# [Required work]
Among the lines below, restate word for word only those from the line with "About Us (17, 2400)" through the line with "Terms & Conditions (30, 2249)", with both end lines kept.

*** Record excerpts Section Begins ***

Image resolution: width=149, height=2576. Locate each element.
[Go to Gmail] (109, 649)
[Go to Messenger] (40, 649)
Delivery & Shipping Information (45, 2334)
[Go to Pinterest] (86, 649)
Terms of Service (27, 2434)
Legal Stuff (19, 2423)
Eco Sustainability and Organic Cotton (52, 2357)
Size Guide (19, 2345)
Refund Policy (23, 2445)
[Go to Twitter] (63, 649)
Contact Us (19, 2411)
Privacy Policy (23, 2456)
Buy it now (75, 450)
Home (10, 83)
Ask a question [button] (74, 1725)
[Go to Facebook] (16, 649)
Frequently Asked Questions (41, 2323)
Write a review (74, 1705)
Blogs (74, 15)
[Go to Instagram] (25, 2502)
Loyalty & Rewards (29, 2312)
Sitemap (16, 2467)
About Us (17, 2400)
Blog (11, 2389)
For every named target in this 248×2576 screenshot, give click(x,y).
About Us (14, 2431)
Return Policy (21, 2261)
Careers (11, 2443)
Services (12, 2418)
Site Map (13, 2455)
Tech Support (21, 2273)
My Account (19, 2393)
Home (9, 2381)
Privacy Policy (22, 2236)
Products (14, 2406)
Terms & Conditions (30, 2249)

*** Record excerpts Section Ends ***
*** Record excerpts Section Begins ***

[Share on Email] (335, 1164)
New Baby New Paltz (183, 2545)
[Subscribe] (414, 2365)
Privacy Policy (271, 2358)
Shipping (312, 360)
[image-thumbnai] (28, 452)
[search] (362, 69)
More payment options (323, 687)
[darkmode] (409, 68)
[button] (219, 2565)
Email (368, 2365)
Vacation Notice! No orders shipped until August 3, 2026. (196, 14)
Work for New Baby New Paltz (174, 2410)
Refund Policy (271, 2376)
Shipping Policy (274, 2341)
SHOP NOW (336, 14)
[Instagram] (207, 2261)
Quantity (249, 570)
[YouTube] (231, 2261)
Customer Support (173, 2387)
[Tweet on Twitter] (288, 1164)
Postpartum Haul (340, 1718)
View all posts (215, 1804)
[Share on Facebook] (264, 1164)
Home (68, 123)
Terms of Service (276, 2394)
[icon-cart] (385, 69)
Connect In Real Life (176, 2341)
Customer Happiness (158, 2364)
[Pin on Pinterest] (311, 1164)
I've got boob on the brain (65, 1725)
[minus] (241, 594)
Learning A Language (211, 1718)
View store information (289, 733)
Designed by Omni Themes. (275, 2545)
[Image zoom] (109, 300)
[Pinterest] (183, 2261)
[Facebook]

*** Record excerpts Section Ends ***
*** Record excerpts Section Begins ***

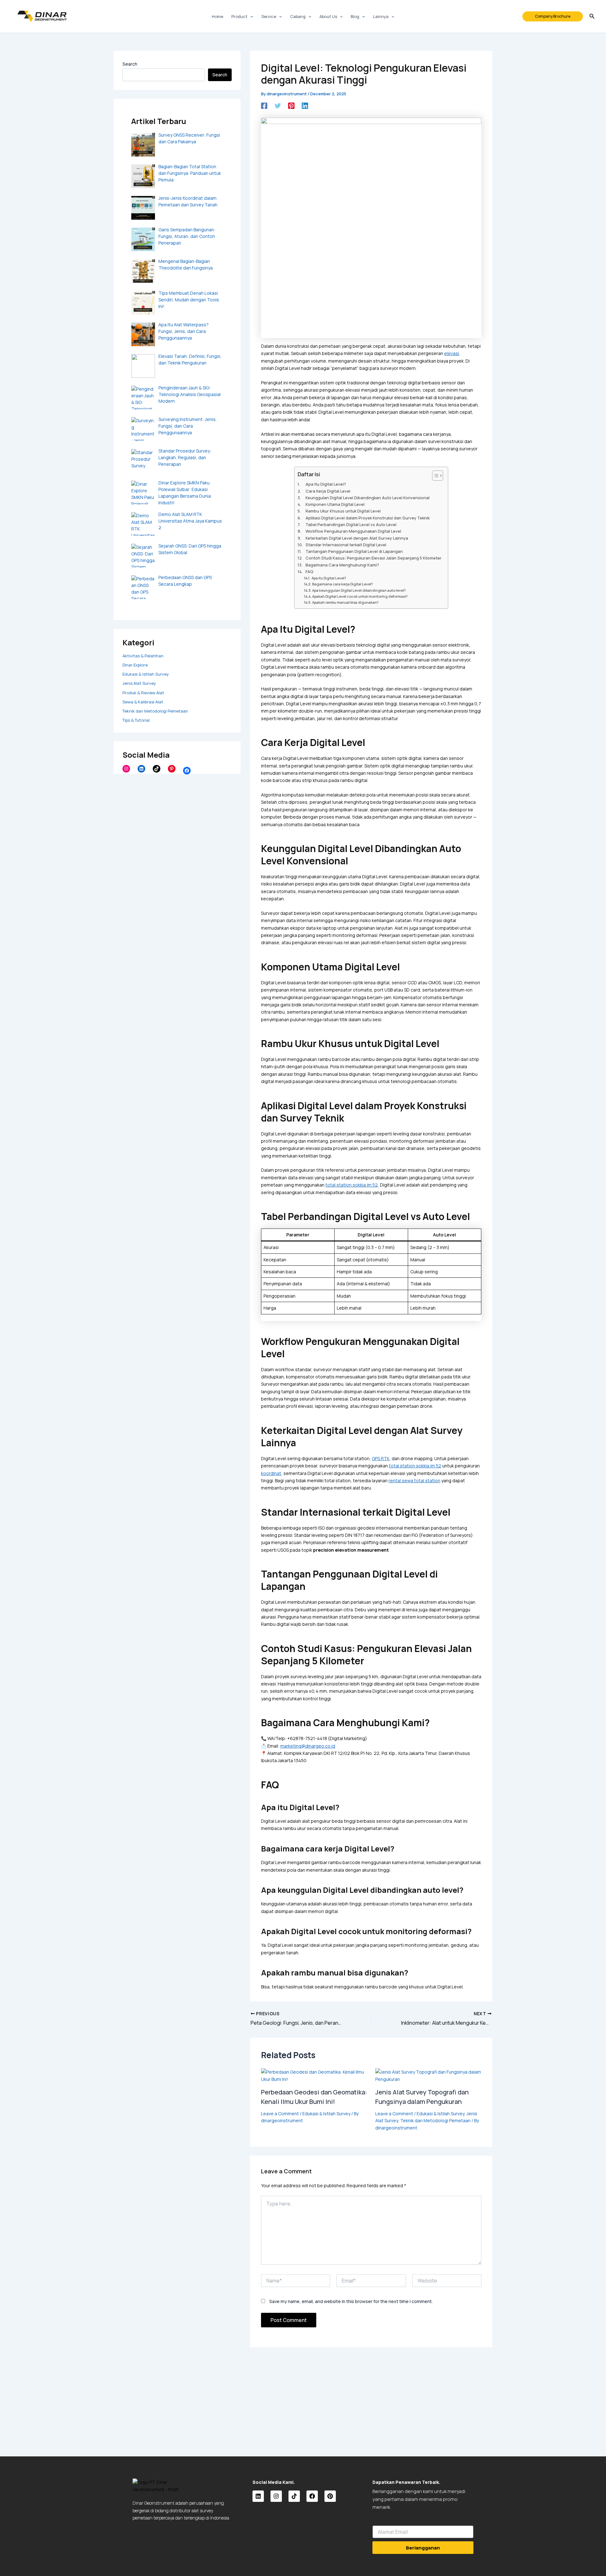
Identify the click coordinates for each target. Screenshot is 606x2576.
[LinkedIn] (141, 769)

*** Record excerpts Section Ends ***

# [Result]
About Us (17, 2400)
Blog (11, 2389)
For every named target in this 248×2576 screenshot, give click(x,y).
About Us (14, 2431)
Return Policy (21, 2261)
Careers (11, 2443)
Services (12, 2418)
Site Map (13, 2455)
Tech Support (21, 2273)
My Account (19, 2393)
Home (9, 2381)
Privacy Policy (22, 2236)
Products (14, 2406)
Terms & Conditions (30, 2249)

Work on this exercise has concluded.